The company stated that sensitive information like customers’ names, email addresses, phone numbers and trip history data had been stolen by hackers.
However, “there is no evidence that your password or credit card number have been compromised,” Careem assured its users. “Customers’ credit card information is kept on an external third-party PCP-compliant server,” Careem claimed.
The breach affects all customers and captains who signed up with the service before January 14, 2018. Users who signed up with the service after that date have not been affected, Careem said.
In its statement, the company did not specify whether the breach affected users and captains worldwide, or in a specific country. It also did not comment on the origin or nature of the cyber security breach.

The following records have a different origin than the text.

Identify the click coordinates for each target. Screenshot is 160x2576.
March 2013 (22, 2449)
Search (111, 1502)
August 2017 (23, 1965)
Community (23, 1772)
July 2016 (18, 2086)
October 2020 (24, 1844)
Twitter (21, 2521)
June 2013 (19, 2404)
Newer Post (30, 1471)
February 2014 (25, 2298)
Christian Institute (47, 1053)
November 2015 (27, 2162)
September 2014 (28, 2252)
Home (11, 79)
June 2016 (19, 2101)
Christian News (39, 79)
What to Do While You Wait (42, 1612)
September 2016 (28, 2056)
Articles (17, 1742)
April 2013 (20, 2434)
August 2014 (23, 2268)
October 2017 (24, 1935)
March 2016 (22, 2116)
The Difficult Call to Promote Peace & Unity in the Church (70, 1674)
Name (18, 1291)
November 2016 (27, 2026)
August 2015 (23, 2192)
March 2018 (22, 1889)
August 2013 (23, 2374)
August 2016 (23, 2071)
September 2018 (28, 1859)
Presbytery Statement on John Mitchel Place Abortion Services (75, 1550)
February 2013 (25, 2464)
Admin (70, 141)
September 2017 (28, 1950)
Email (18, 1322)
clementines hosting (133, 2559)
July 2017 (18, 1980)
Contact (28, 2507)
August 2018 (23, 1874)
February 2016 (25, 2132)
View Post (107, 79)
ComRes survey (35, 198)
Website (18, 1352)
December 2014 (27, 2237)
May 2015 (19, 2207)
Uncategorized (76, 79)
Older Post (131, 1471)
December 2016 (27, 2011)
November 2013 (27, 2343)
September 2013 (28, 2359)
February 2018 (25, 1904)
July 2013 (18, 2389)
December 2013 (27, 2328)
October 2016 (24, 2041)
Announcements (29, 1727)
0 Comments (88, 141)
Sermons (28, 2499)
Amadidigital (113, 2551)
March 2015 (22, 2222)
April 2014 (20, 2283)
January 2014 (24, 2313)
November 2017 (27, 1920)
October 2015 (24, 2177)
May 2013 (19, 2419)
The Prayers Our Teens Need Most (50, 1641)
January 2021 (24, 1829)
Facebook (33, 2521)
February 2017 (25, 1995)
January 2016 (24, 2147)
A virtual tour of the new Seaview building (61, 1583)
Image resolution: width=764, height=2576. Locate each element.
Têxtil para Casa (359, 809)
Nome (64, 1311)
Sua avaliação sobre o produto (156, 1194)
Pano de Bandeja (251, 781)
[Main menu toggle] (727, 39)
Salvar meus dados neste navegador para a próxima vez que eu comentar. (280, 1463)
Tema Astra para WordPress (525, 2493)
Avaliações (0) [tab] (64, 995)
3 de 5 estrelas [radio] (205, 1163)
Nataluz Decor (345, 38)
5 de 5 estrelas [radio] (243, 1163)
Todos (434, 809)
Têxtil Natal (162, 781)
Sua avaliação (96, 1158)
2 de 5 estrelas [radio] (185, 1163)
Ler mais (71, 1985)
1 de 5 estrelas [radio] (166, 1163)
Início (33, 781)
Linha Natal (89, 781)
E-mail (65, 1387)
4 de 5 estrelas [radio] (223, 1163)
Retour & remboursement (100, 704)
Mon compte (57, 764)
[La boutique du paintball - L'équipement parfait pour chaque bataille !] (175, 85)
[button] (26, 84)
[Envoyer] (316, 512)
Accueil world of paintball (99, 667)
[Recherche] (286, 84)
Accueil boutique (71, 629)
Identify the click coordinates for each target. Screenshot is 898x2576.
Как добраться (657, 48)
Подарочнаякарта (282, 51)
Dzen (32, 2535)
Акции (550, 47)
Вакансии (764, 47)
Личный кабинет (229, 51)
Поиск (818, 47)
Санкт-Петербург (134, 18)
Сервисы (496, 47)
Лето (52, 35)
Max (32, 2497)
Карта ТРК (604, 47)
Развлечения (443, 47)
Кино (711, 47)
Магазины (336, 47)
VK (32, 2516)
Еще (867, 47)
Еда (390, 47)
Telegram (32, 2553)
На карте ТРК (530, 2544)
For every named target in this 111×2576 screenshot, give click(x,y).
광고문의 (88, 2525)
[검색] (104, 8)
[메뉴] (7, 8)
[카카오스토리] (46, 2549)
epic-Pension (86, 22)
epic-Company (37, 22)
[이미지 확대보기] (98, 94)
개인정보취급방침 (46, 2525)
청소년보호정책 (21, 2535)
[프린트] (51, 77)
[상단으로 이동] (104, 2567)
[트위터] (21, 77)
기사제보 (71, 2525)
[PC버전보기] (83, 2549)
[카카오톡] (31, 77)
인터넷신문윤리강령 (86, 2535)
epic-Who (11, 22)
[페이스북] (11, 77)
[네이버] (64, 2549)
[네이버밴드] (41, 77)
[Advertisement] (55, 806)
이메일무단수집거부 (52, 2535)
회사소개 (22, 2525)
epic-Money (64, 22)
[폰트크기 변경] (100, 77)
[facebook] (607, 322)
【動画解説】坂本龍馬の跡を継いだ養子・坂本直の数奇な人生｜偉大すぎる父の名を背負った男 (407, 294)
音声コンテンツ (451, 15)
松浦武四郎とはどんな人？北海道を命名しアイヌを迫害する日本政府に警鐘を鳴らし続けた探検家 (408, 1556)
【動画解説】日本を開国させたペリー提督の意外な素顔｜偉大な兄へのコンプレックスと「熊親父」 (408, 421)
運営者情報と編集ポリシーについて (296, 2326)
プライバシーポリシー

However, Emirati publication The National reported that: “The personal data of up to 14 million people in the Middle East, North Africa, Pakistan and Turkey has been stolen by online criminals in a cyber-attack on the systems of Dubai ride sharing platform Careem.”
The National reported that Careem also had 558,000 captains active at the time of the attack.
Careem launched in Pakistan in March 2016 and has since become one of the most popular ride-sharing services in the country.
What you can do to protect yourself
The company has recommended to users the following steps to safeguard their personal information:
“Implement good password management by updating your Careem password, as well as other accounts on which you use similar details. Use a strong mix of characters, and try not to use the same password for multiple sites,” the handout read.
In addition, users were advised to “remain cautious of any unsolicited communications that ask for personal information or refer to a web page asking for personal information”; to “avoid clicking on links or downloading attachments from unfamiliar emails”; and to “continue to review bank account and credit card statements for suspicious activity.”
“If you see anything unexpected, call your bank,” the statement read.
Steps taken by Careem
The company said it had launched an investigation when it detected the breach, including engaging “leading cybersecurity experts to assist us in strengthening our security systems”.
They added that they are also working with law enforcement agencies.
“Throughout the incident, our priority has been to protect the data and privacy of our customers and captains. Since discovering the issue, we have worked to understand what happened, who was affected, and what we needed to do to strengthen our network defences,” the company said.
The breach echoes an incident involving Careem rival Uber, which was hit by a similar data breach in October 2016.
“Hackers stole the personal data of 57 million customers and drivers from Uber Technologies Inc, a massive breach that the company concealed for more than a year. This week, the ride-hailing firm ousted its chief security officer and one of his deputies for their roles in keeping the hack under wraps, which included a $100,000 payment to the attackers,” Bloomberg had reported on November 22, 2017.
“Compromised data from the October 2016 attack included names, email addresses and phone numbers of 50 million Uber riders around the world,” the company had told Bloomberg.
The personal information of about seven million drivers was accessed as well, including some 600,000 US driver’s license numbers, Bloomberg had reported.
In Uber’s case, however, users’ trip history data had not been compromised.
Dawn.com has reached out to Careem representatives in Pakistan for further comment.